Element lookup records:

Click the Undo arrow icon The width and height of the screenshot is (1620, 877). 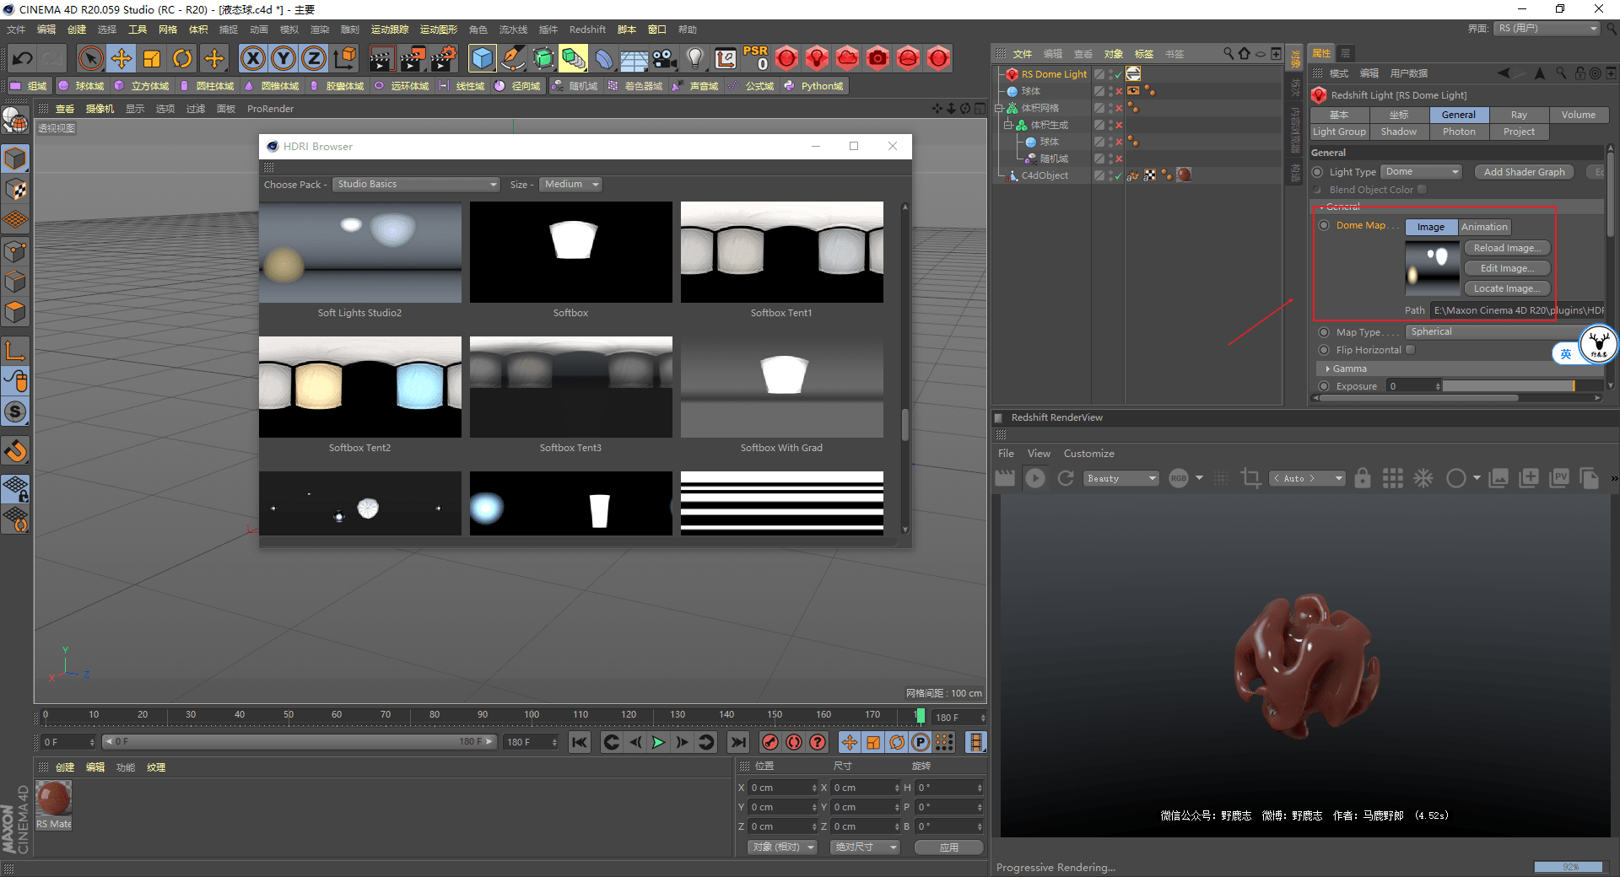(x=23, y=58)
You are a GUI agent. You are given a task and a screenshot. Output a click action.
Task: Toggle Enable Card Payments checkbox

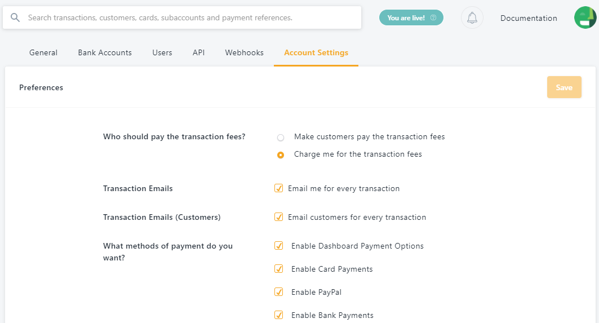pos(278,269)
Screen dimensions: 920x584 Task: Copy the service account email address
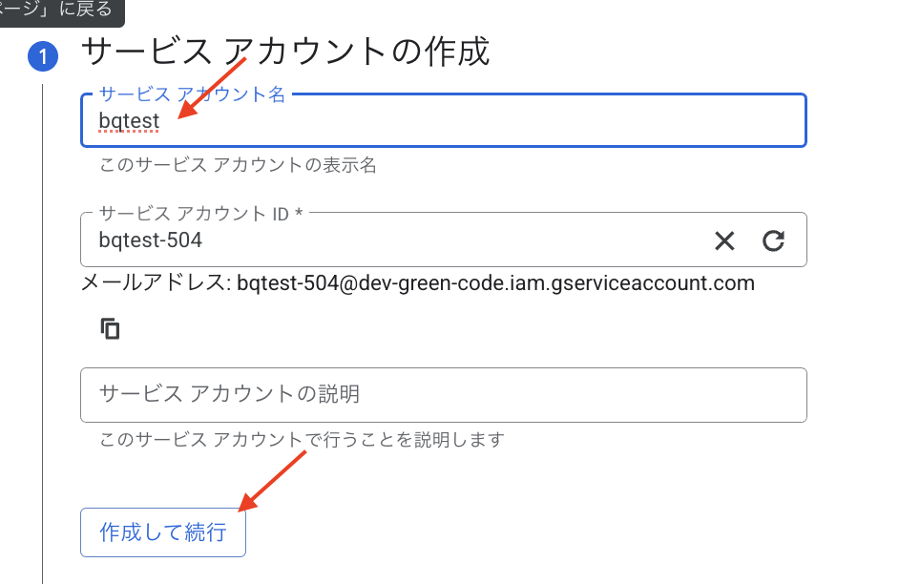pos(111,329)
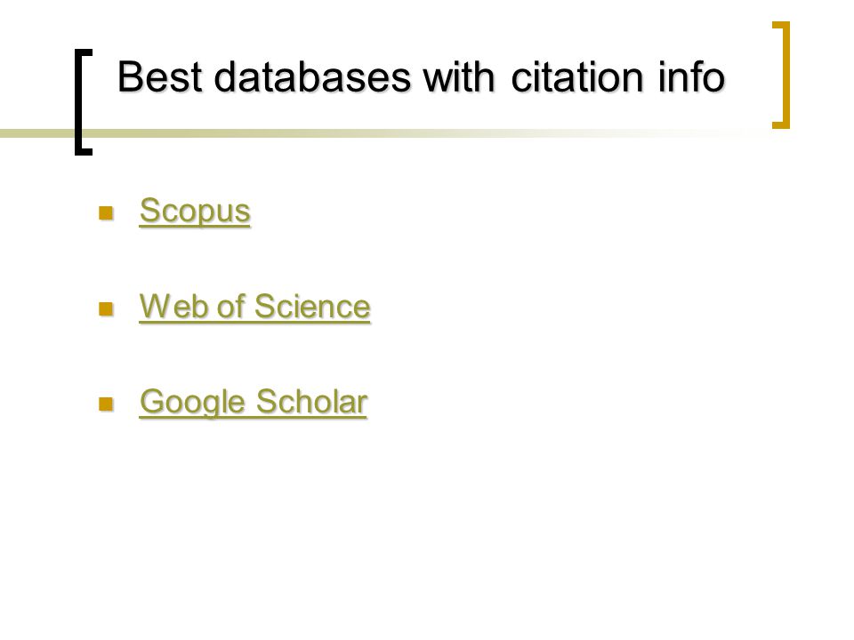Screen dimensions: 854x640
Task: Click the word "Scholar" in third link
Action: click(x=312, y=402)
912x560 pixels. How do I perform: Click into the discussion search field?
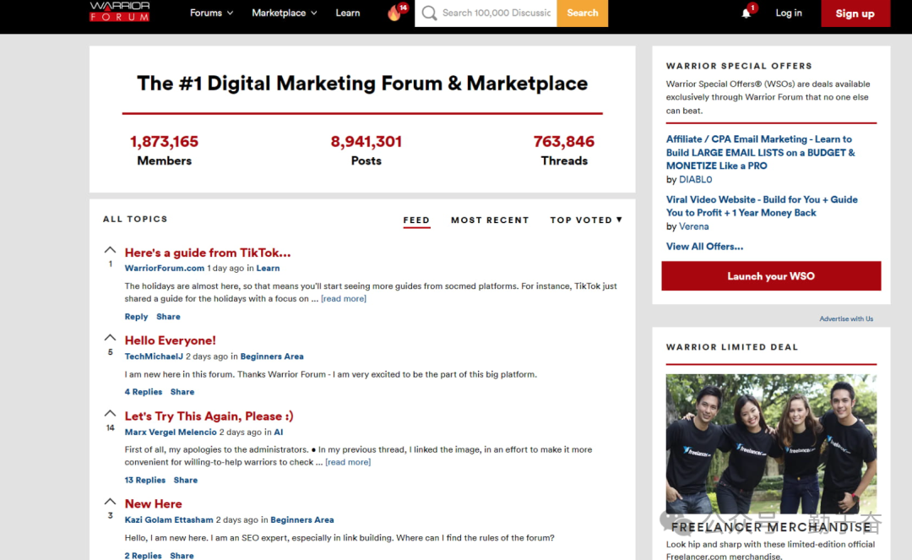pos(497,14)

* * *

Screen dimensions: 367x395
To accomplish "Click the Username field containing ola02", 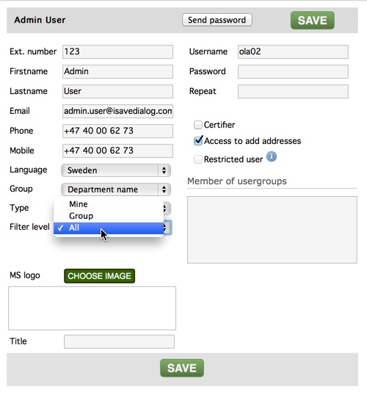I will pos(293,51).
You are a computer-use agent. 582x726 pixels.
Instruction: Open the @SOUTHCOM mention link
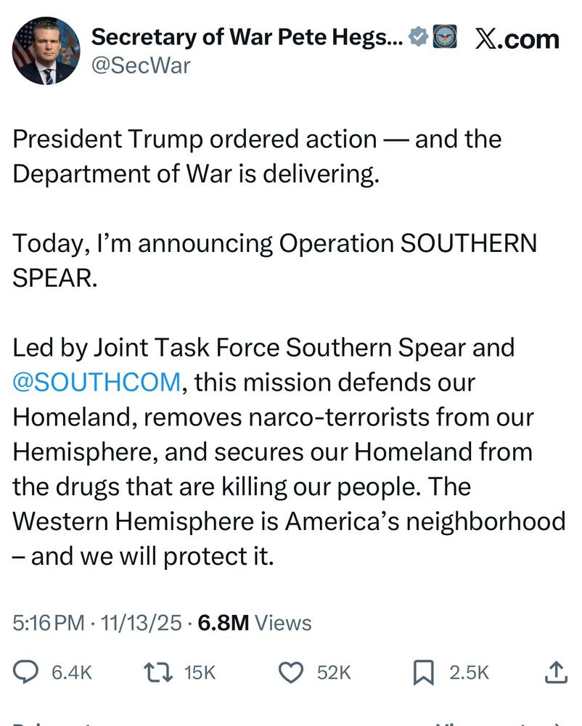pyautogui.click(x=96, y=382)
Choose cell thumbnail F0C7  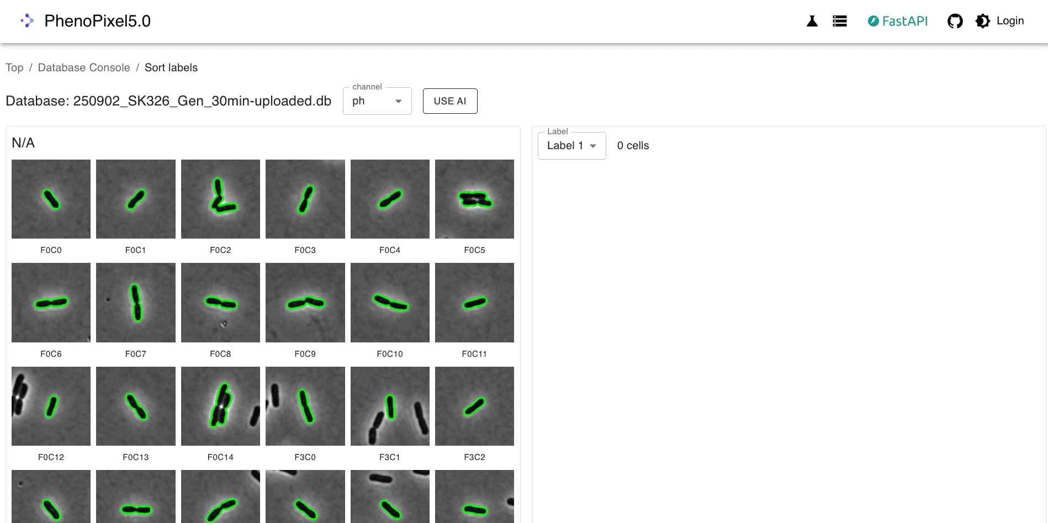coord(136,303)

• Exercise prompt: Write out everything from the line containing "You are a GUI" down to the line containing "pos(497,14)", swapping "checkbox" for "tick box" and keeping every other word as it is. Omit the pictures.

• Reply to the task:
You are a GUI agent. You are given a task and a screenshot. Output a click action.
Task: Toggle Enable Card Payments tick box

pos(278,269)
Screen dimensions: 920x584 Task: Copy the service account email address
pos(111,329)
Screen dimensions: 854x640
Task: Click the word "Scholar" in third link
Action: click(x=312, y=402)
912x560 pixels. How do I perform: Click into the discussion search field?
pos(497,14)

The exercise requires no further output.